Rewrite the entries below, changing every occurrence of "Given" to "Provided" and keeping all other text the same.

(Extracted data entries)
● ● ● ●

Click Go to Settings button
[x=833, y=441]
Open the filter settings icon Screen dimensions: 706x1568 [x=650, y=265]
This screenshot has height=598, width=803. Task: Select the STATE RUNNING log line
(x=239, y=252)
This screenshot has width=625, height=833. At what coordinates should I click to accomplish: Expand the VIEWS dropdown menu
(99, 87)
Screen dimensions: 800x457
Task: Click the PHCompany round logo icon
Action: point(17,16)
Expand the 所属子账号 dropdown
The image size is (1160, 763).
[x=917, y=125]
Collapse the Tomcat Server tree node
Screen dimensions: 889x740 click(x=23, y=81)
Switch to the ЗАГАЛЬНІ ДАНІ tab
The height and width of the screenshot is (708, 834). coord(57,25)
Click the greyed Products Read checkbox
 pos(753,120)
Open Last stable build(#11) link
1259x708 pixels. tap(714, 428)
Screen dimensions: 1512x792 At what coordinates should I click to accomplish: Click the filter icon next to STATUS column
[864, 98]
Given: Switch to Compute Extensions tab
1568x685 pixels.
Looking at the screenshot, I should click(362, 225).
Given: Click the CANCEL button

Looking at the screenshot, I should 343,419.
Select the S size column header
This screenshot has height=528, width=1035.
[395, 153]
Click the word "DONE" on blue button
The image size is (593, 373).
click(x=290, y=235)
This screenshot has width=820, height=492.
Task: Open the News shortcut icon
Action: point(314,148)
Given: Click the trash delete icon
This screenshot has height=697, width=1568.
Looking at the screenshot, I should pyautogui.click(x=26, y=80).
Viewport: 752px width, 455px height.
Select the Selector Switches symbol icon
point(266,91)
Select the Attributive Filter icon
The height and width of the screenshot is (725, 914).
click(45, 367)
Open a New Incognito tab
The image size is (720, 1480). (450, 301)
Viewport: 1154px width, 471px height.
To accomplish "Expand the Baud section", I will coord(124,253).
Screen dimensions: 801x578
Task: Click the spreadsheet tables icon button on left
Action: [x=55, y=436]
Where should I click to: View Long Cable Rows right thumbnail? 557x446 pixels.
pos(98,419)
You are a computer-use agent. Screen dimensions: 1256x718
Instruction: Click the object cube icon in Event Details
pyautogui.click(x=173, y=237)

● ● ● ●

(TASK OUTPUT)
Click Go to Settings button
[x=833, y=441]
Open the filter settings icon Screen dimensions: 706x1568 [x=650, y=265]
This screenshot has height=598, width=803. Task: Select the STATE RUNNING log line
(x=239, y=252)
This screenshot has width=625, height=833. At what coordinates should I click to accomplish: Expand the VIEWS dropdown menu
(99, 87)
Screen dimensions: 800x457
Task: Click the PHCompany round logo icon
Action: point(17,16)
Expand the 所属子账号 dropdown
The image size is (1160, 763).
[x=917, y=125]
Collapse the Tomcat Server tree node
Screen dimensions: 889x740 click(x=23, y=81)
Switch to the ЗАГАЛЬНІ ДАНІ tab
The height and width of the screenshot is (708, 834). coord(57,25)
Click the greyed Products Read checkbox
 pos(753,120)
Open Last stable build(#11) link
1259x708 pixels. tap(714, 428)
Screen dimensions: 1512x792 At what coordinates should I click to accomplish: Click the filter icon next to STATUS column
[864, 98]
Provided: Switch to Compute Extensions tab
1568x685 pixels.
Looking at the screenshot, I should click(362, 225).
Provided: Click the CANCEL button

Looking at the screenshot, I should 343,419.
Select the S size column header
This screenshot has height=528, width=1035.
[395, 153]
Click the word "DONE" on blue button
The image size is (593, 373).
click(x=290, y=235)
This screenshot has width=820, height=492.
Task: Open the News shortcut icon
Action: point(314,148)
Provided: Click the trash delete icon
This screenshot has height=697, width=1568.
Looking at the screenshot, I should pyautogui.click(x=26, y=80).
Viewport: 752px width, 455px height.
Select the Selector Switches symbol icon
point(266,91)
Select the Attributive Filter icon
The height and width of the screenshot is (725, 914).
click(45, 367)
Open a New Incognito tab
The image size is (720, 1480). (450, 301)
Viewport: 1154px width, 471px height.
To accomplish "Expand the Baud section", I will coord(124,253).
Screen dimensions: 801x578
Task: Click the spreadsheet tables icon button on left
Action: [x=55, y=436]
Where should I click to: View Long Cable Rows right thumbnail? 557x446 pixels.
pos(98,419)
You are a computer-use agent. Screen dimensions: 1256x718
Instruction: Click the object cube icon in Event Details
pyautogui.click(x=173, y=237)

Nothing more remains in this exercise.